Ecco Scarty, il gioco che sensibilizza la corretta applicazione della raccolta differenziata

PISA – Presentata presso la sala stampa del Comune di Pisa un’interessante iniziativa denominata “Scarty – La raccolta differenziata giocando” che coinvolgerà le Classi III, IV e V primarie dei sette Istituti comprensivi comunali, il cui scopo è sensibilizzare sull’importanza e la corretta applicazione della raccolta differenziata.

di Giovanni Manenti

Si tratta di un progetto che coinvolge gli assessorati all’Ambiente ed all’Istruzione del Comune di Pisa, con la collaborazione della sezione “Formazione e Didattica” della GEOFOR, Ente incaricato del servizio, attraverso il quale, con mazzi di carte dove sono raffigurate le varie tipologie di rifiuti da raccogliere e differenziare, i bambini potranno, da una parte, sviluppare e modificare i loro aspetti cognitivi e di approccio ai problemi come mero strumento didattico, e dall’altro a promuovere anche presso le relative famiglie quelli che devono essere i corretti atteggiamenti da tenere, in modo da poter essere di supporto ai propri genitori oggi per poi divenire a loro volta cittadini modello in futuro.

Il gioco Scarty presentato in Comune a Pisa

“In una prima fase faremo un incontro con i referenti dei sette istituti scolastici interessati per poi fornire agli insegnanti il materiale per poter svolgere in classe il gioco di carte su cui sono riportate tutte le varie tipologie di rifiuti che costituiscono la raccolta differenziata, in cui vince chi resta per primo senza carte avendo collocato le stesse nel modo giusto presso i contenitori, un’iniziativa che sarà operativa entro il prossimo Natale, mentre nel 2020 stiamo studiando un periodo che coinvolga il bambino e le rispettive famiglie che consentirà di acquisire dei punteggi in base ai quali stileremo delle Classifiche sia per singolo plesso scolastico che per la classe migliore. Tutto questo affinché i bambini possano fare da cassa di risonanza presso le rispettive famiglie, visto che ne sono coinvolte circa 2000 delle stesse”.

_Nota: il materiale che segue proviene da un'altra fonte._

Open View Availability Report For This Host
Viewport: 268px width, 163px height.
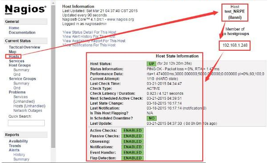click(94, 41)
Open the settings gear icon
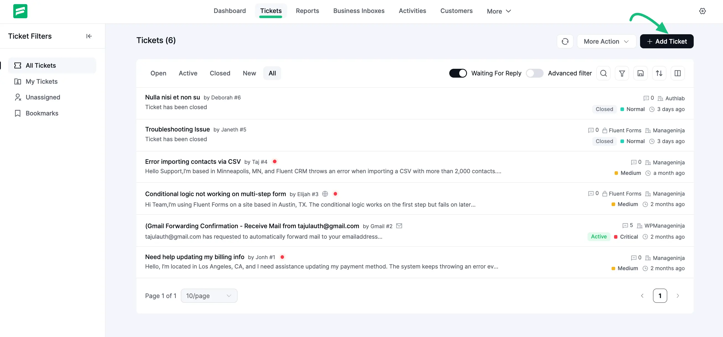 pos(702,11)
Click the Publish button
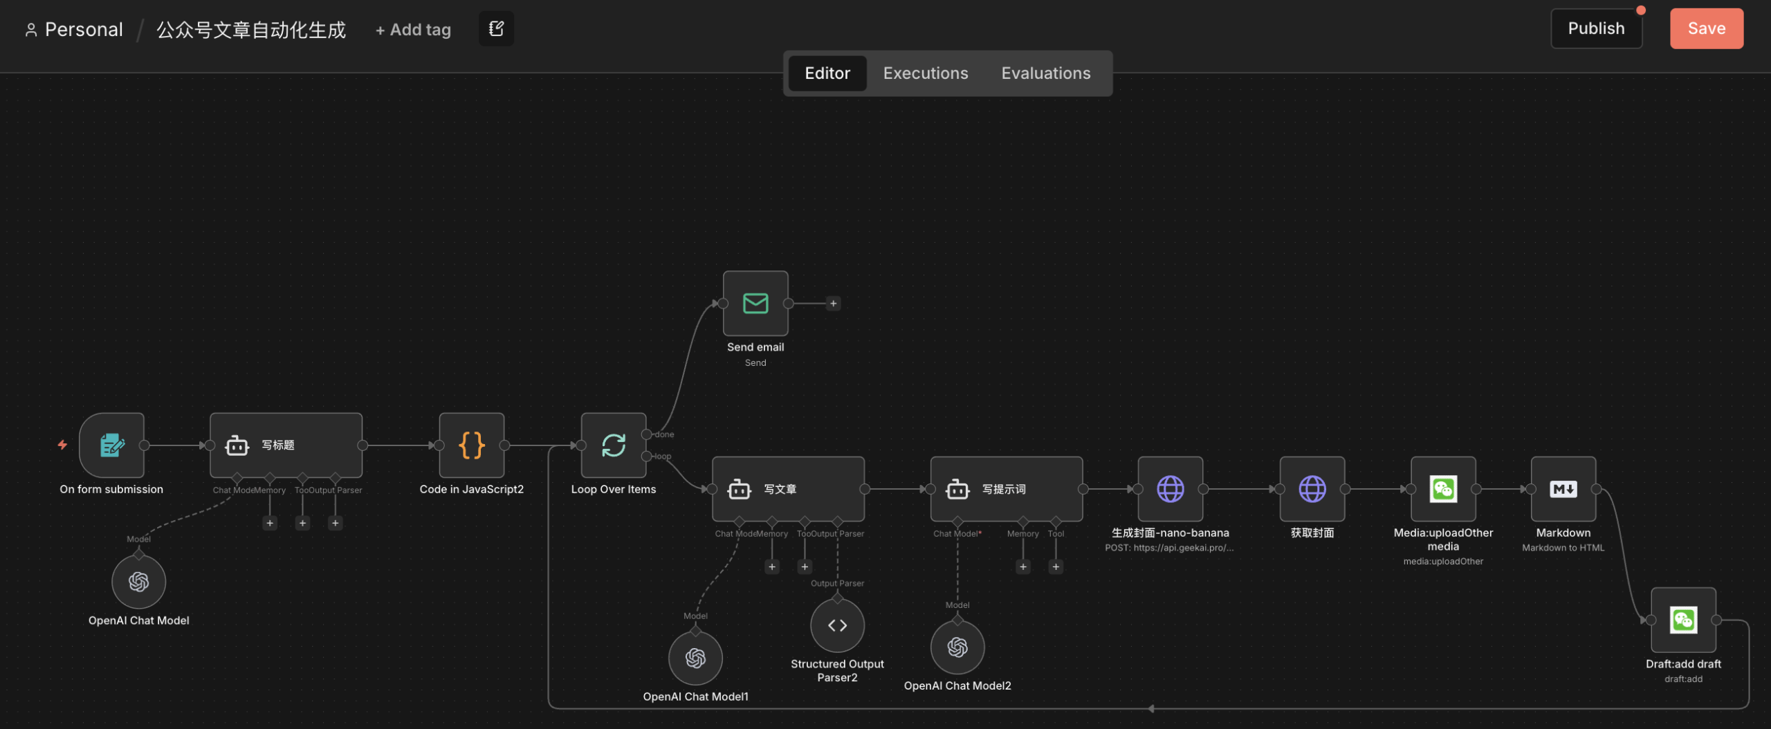 pyautogui.click(x=1595, y=28)
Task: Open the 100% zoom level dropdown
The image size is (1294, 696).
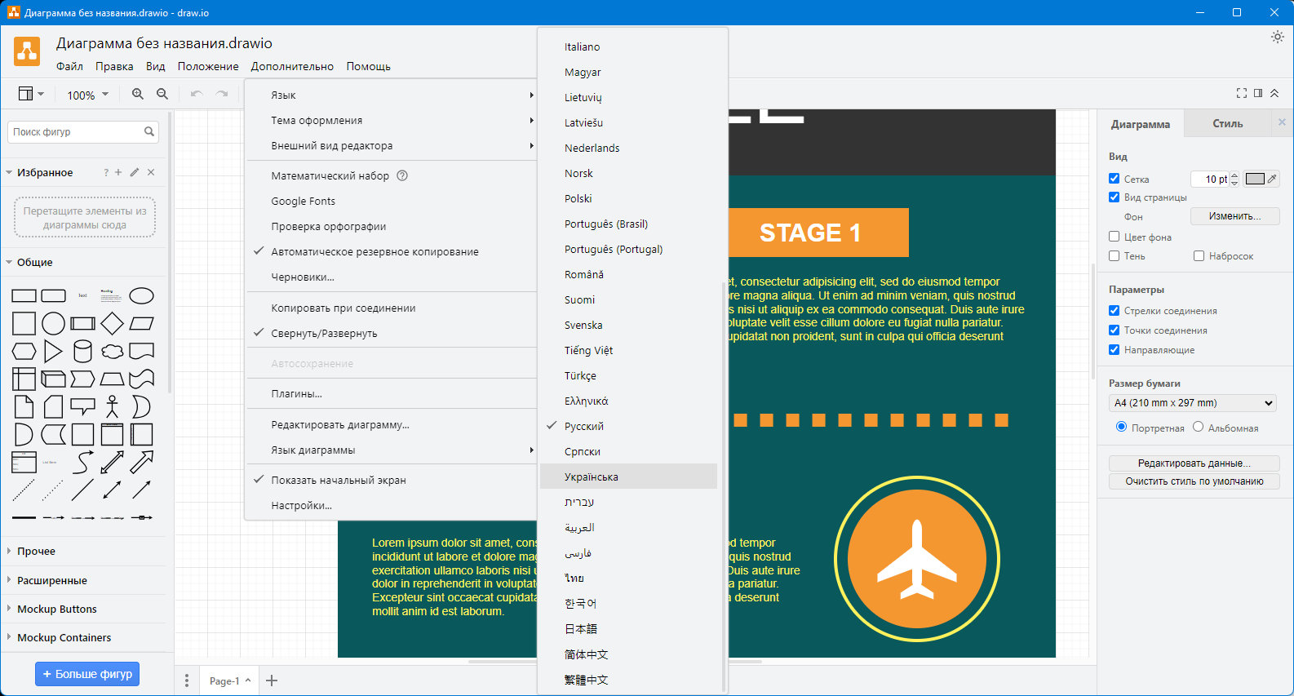Action: 87,95
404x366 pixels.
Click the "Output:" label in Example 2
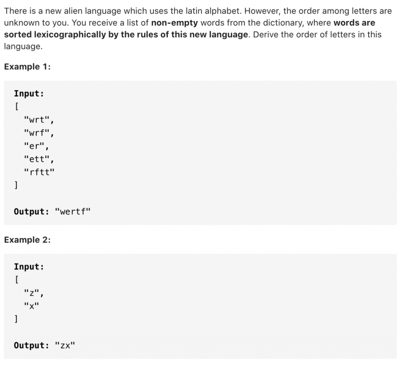point(32,345)
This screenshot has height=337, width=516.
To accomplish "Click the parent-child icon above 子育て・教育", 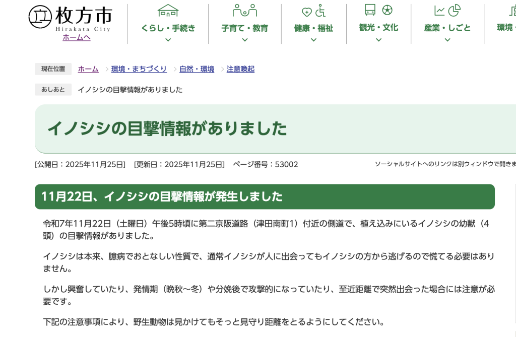I will 244,11.
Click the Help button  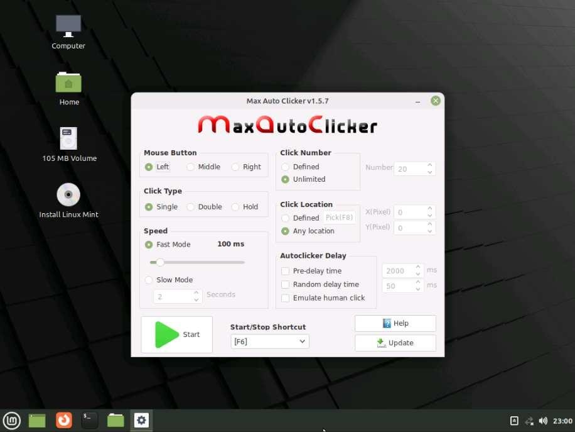point(395,323)
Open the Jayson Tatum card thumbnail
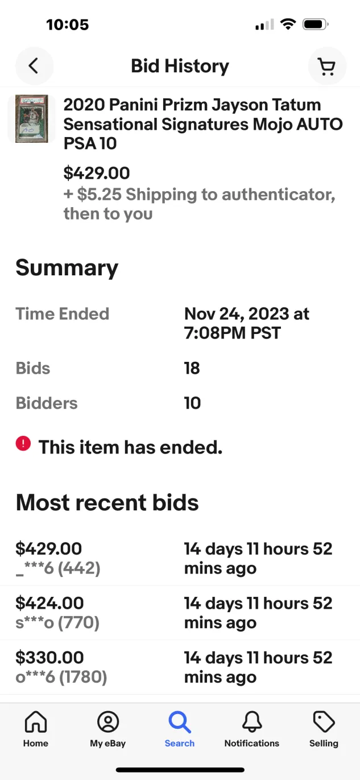 pyautogui.click(x=31, y=118)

Bedini e Munno alla presentazione di Scarty


“Da quando abbiamo ricevuto questa proposta – afferma Filippo Bedini assessore all’ambiente – ci siamo resi conto che si tratta di un metodo di didattica che parte dai piccoli per veicolare un messaggio che mira ad educare alla differenziata e soprattutto alla corretta applicazione della stessa, con la convinzione che possa innescare un percorso virtuoso che possa portare ad un incremento ed ad un miglioramento della relativa qualità, il cui corretto utilizzo potrà portare ad un risparmio da parte drll’Amministrazione Comunale con possibili ricadute anche nell’applicazione della TARI”.

“Il primo impegno chiesto alle scuole è stato la partecipazione agli incontri con GEOFOR per poi poter vigilare sullo svolgimento del progetto, afferma Sandra Munno assessore alle politiche sociali – in merito al quale mi farò parte diligente di controllare che lo stesso venga applicato in ambito scolastico, considerato altresì che le figure riportate sulle carte potranno servire anche ai familiari per meglio comprendere l’importanza ed i vantaggi che una corretta applicazione della raccolta differenziata può determinare”.